What’s the difference between mediators and lawyers?

People sometimes ask me, “What’s the difference between mediators and lawyers?”. Some of those asking may think they know what lawyers do. And who am I to say that they don’t? But being a lawyer covers a wide variety of jobs: from speaking for someone in court, through dealing with patents, to dealing with the sale of property.  Since I used to practise family law as a solicitor and am now known as a family mediator, what the questioners probably want to know is what the difference is between family solicitors and family mediators. In short, the main differences are in the way we work.

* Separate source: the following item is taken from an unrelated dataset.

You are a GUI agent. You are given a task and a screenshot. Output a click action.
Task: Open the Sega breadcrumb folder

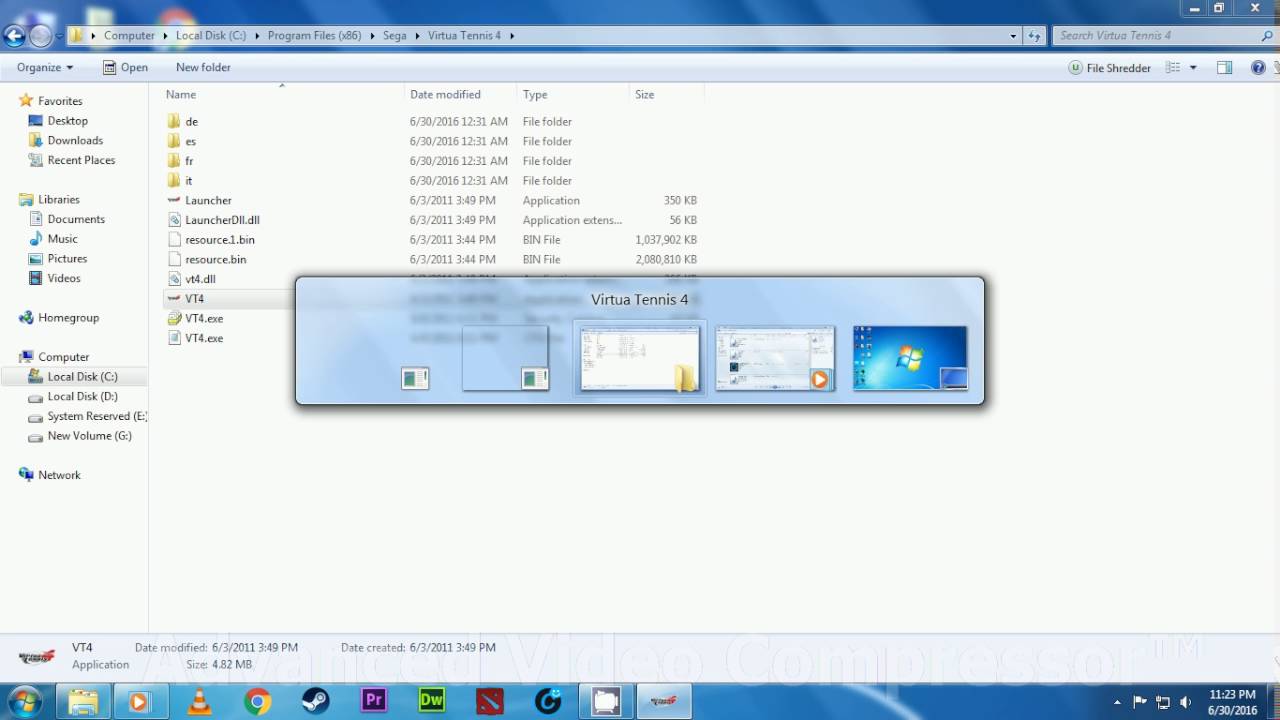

Solicitors represent  one client, mediators work for two or more

For example, the number of people each can work for on any given matter is different. Family solicitors can only work with one person with a problem or a dispute. Their role is to help their client achieve the best possible outcome for the client alone.   Family mediators, on the other hand,  work with both of those who share a problem or dispute. Their role is to help both clients reach an outcome which satisfies each and both of them. When dealing with family problems, the way mediation works addresses everyone’s needs not just those of the one with the most articulate lawyer, or in a way which is at the expense of others.

Solicitors correspond, mediators allow people to meet and speak

An important difference between the way most solicitors and most mediators work is that solicitors work mainly through correspondence and mediators work mainly through conversations.  No one can argue that correspondence is not a slow way of communicating, even when using email. The fastest keyboard user will take far longer to type out sentences than they will to speak the same words. Then there’s the choice of words used which once written down and sent cannot easily be changed. Readers of correspondence frequently misunderstand the words written down and misinterpret the tone used. This leads to a vortex of time-consuming correspondence with each party attempting to show the other why they are right.

Correspondence is slow and clumsy compared to having a conversation

The other problem with correspondence is the time it takes to reply to. The solicitor needs to read the email or letter received  before sending it to their client. The client must read it before getting in touch with the solicior for advice or to give their instructions. Only then can the solicitor reply. Even if the letter contains a simple question, this whole exercise may take 30 minutes or more of the solicitor’s time.

If you really want to sort things out, though, don’t correspond, have a conversation. It takes but a few seconds to ask a question. The person the question is directed at can hear it for themselves – it doesn’t go through a solicitor first. If the question is misinterpreted or misunderstood, being in the same room allows for swift clarification. And the response? Well that may only take a matter of seconds too. So a 30 minute exercise in correspondence (for each solicitor and client) may take only a minute or two for both of them when they are in the same room together.

Mediation leads to better, longer lasting outcomes

There are more differences, of course, and I may cover them in a further blog, but these are  a couple of the most significant ones. It’s no wonder that mediation leads to better, longer lasting, quicker and less expensively negotiated outcomes.

I am Stephen G Anderson. I was a practising solicitor. I am a professional mediator.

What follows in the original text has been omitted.